US-based venture capital firm Accel Partners has raised $550 million for its sixth India fund as it seeks to ramp up its investments in the country’s booming startup ecosystem.
The latest fundraise topped the $450 million Accel raised for its fifth India fund in late 2016. Accel Partners India currently has assets under management of about $1.6 billion. Some of its top portfolio companies include Swiggy, Freshworks, Cure.fit and BlackBuck.
“With a robust digital infrastructure firmly in place and expanding rapidly, we expect digital adoption in India to only accelerate. We see this trend playing out not only in categories like food delivery, digital payments, and e-commerce, but also sectors like agritech, education, insurance, logistics, healthcare, real estate and manufacturing,” Accel said.
One of India’s oldest VC firms, Accel is also among the most successful. It netted more than $1 billion from the $16 billion takeover of Flipkart by Walmart last year. Accel started in India in 2008 by buying Erasmic Venture Fund. Erasmic’s founders Subrata Mitra, Prashanth Prakash and Mahendran Balachandran joined Accel as partners. In the past decade, Accel has expanded its team and now has nine partners and employs 51 people.

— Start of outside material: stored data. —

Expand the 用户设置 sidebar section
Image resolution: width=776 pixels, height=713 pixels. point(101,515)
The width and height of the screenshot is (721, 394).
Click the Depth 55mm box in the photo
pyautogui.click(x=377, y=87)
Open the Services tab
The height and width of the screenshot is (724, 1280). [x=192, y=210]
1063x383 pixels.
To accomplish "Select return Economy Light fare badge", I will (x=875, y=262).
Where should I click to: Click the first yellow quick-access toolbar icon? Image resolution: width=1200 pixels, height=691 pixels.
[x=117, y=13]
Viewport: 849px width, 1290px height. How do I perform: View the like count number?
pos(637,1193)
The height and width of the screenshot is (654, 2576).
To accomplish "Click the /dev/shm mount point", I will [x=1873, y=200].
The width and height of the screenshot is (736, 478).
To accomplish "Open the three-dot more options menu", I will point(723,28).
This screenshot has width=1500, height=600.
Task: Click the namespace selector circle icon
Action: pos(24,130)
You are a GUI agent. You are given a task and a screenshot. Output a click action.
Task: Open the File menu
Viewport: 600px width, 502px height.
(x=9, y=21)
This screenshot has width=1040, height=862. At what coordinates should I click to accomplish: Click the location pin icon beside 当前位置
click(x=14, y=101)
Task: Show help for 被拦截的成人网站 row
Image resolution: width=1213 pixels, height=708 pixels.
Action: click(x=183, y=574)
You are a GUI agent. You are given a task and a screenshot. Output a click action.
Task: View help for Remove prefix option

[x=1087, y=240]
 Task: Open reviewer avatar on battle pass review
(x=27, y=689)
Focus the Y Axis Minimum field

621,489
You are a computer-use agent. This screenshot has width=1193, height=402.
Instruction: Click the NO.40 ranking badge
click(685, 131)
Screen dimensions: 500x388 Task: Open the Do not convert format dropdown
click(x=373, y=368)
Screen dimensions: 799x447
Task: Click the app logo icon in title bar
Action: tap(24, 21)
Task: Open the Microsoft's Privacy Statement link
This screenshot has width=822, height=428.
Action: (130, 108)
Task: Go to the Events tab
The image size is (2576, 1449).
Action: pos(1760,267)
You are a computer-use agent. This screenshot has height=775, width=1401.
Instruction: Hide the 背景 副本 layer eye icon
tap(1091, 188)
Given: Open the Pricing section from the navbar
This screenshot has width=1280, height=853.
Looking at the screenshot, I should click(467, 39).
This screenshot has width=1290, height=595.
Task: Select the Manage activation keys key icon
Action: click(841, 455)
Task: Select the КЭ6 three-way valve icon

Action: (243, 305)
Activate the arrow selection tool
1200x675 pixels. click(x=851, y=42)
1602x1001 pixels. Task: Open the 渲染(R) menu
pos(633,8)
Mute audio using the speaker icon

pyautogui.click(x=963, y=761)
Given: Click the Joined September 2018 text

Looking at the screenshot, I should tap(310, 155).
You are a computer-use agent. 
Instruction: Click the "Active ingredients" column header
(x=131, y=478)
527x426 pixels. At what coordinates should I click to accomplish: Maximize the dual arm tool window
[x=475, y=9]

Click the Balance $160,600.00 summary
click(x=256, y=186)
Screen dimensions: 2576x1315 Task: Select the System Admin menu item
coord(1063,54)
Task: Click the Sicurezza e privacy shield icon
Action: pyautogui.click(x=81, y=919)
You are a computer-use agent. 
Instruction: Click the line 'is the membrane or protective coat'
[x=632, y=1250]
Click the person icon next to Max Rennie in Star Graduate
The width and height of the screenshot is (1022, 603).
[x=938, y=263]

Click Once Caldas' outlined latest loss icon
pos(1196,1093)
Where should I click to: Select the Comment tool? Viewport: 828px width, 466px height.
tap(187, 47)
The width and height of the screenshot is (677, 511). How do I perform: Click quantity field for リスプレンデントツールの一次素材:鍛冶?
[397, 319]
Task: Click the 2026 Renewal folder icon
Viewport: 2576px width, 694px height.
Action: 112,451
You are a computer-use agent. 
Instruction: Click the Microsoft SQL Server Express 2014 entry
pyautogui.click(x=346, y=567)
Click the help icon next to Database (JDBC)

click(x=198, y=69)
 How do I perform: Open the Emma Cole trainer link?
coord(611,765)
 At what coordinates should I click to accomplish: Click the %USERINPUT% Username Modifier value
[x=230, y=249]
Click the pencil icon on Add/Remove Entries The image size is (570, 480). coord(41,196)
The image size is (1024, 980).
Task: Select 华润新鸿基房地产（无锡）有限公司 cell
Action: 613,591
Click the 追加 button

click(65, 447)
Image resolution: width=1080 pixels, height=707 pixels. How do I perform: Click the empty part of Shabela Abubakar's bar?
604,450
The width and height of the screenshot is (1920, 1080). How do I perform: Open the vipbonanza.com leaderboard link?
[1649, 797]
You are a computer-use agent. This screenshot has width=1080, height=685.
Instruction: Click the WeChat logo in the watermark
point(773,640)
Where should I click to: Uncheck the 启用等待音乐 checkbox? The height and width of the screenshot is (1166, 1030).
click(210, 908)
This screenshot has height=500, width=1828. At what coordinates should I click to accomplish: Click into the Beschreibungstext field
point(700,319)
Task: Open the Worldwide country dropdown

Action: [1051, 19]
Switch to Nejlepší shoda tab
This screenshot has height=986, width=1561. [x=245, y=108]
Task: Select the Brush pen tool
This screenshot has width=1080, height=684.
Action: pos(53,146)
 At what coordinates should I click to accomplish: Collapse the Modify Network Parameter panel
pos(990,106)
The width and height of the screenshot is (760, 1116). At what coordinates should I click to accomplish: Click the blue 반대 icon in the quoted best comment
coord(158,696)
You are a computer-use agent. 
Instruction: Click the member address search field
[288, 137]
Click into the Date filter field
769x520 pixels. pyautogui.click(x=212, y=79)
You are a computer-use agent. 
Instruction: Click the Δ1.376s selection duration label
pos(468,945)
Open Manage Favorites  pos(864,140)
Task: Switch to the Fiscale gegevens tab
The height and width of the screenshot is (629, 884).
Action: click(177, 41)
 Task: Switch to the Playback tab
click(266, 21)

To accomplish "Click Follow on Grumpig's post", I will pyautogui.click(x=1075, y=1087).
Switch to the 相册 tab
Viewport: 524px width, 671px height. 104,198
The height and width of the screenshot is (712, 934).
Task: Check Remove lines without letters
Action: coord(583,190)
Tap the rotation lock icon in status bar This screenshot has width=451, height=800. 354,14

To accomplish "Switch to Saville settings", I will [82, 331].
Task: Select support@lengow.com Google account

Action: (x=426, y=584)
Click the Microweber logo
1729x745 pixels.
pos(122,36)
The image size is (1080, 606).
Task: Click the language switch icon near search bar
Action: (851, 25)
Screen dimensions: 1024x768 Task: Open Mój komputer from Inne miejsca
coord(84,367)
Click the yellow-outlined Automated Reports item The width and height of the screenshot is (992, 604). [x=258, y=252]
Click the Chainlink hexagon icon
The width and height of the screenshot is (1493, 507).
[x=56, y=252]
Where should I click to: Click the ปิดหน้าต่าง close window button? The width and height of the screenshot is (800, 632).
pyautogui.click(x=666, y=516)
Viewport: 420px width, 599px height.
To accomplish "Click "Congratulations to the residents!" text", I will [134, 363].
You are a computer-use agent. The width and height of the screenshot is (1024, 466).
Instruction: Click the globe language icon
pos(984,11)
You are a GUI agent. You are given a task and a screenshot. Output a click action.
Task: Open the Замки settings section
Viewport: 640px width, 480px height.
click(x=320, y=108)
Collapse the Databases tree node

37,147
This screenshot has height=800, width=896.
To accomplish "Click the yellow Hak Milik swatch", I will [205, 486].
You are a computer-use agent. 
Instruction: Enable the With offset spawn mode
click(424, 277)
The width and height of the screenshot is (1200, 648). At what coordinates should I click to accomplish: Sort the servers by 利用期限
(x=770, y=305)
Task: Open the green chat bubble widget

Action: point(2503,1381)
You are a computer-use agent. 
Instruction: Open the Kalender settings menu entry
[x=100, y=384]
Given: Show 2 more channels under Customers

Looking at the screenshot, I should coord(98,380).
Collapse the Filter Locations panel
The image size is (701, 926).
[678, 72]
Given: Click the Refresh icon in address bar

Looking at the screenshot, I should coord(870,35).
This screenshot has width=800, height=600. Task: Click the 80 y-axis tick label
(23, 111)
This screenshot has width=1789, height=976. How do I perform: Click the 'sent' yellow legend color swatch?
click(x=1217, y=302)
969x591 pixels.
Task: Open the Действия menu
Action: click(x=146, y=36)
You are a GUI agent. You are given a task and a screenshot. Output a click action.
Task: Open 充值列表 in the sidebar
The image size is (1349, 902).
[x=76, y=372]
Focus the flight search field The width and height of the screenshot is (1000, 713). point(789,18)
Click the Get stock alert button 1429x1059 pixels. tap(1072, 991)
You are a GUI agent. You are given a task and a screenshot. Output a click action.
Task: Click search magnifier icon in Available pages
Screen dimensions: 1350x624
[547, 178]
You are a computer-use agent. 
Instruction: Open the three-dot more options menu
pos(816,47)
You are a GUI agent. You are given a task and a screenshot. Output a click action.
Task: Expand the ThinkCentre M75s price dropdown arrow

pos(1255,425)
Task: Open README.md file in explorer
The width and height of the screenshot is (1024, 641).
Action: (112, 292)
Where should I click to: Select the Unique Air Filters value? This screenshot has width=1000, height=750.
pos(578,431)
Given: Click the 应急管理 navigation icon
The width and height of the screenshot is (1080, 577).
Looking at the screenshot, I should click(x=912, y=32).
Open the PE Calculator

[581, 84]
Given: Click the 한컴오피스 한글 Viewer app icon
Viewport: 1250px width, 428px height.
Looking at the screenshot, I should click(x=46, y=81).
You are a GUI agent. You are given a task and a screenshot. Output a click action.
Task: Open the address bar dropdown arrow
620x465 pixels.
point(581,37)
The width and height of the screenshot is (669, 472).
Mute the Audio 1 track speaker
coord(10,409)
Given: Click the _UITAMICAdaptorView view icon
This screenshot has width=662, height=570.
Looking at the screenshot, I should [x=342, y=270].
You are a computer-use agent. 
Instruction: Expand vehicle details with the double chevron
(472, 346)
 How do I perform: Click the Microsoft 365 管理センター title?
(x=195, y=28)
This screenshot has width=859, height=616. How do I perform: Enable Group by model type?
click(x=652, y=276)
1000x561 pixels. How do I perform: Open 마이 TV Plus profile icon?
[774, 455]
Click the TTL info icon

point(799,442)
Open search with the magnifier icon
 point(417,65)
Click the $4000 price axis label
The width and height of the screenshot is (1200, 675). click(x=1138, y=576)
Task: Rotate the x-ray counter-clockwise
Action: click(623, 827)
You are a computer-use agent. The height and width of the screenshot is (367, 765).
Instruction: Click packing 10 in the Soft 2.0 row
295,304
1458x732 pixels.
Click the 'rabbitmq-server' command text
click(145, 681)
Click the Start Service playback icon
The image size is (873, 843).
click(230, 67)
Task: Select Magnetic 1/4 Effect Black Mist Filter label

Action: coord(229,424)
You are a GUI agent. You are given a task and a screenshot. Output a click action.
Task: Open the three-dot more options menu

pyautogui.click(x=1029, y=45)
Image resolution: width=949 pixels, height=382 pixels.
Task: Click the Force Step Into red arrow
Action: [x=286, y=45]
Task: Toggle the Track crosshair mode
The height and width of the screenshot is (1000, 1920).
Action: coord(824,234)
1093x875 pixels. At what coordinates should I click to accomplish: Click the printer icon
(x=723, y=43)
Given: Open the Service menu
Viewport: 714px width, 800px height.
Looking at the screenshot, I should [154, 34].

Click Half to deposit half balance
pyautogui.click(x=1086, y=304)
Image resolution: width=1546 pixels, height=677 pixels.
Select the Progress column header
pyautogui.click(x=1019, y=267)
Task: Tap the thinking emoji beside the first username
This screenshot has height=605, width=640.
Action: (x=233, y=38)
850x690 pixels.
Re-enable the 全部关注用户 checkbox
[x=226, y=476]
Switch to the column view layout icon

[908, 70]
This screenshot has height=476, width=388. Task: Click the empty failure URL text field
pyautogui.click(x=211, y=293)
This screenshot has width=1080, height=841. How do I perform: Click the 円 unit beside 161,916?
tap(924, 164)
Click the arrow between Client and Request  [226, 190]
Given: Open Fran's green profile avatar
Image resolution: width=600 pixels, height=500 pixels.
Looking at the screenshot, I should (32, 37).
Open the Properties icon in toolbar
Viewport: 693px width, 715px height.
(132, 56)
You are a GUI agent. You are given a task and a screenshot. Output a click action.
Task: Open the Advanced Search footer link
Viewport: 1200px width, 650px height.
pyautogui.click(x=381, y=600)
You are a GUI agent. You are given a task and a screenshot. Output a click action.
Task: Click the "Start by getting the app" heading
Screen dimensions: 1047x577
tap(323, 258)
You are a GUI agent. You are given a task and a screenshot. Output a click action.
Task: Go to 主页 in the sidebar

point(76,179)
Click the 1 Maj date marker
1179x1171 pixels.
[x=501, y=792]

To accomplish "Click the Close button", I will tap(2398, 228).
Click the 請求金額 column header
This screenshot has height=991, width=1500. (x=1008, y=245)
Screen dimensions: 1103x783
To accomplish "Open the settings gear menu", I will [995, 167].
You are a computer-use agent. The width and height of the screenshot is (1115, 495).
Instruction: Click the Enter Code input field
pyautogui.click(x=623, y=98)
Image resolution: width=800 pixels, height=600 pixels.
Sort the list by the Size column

“Globally, there are very few investors who have consistently invested only at the seed-stage for this long and at our scale. We are a specialist seed-stage investor, and that is our clear strength. With the sixth fund, too, we will primarily invest in seed-stage startups,” Prakash said in an interview.
In India too, most internet startups are yet to make profits, which is reflected in the dearth of IPOs. Despite that, many VC firms have secured exits through secondary share transactions. “Overall, LPs’ perspective on India is that they would like to see consistent IPOs from startups here,” said Shekhar Kirani, a partner at Accel India. Accel has invested in five large categories in the past decade: consumer internet, software, business-to-business, healthcare and financial technology. It will continue to invest in these spaces and more, said Anand Daniel, a partner at Accel India.
“If you look at the numbers of transacting users, it shows that the consumer market is huge and a large part of it is under-served. The business models to serve the market aren’t obvious but we’re coming across many entrepreneurs who are striving to find the right models. And we’re seeing that the newer generation of firms are scaling much faster compared with the firms that came before. So, the consumer market is still at a very early stage,” Daniel said.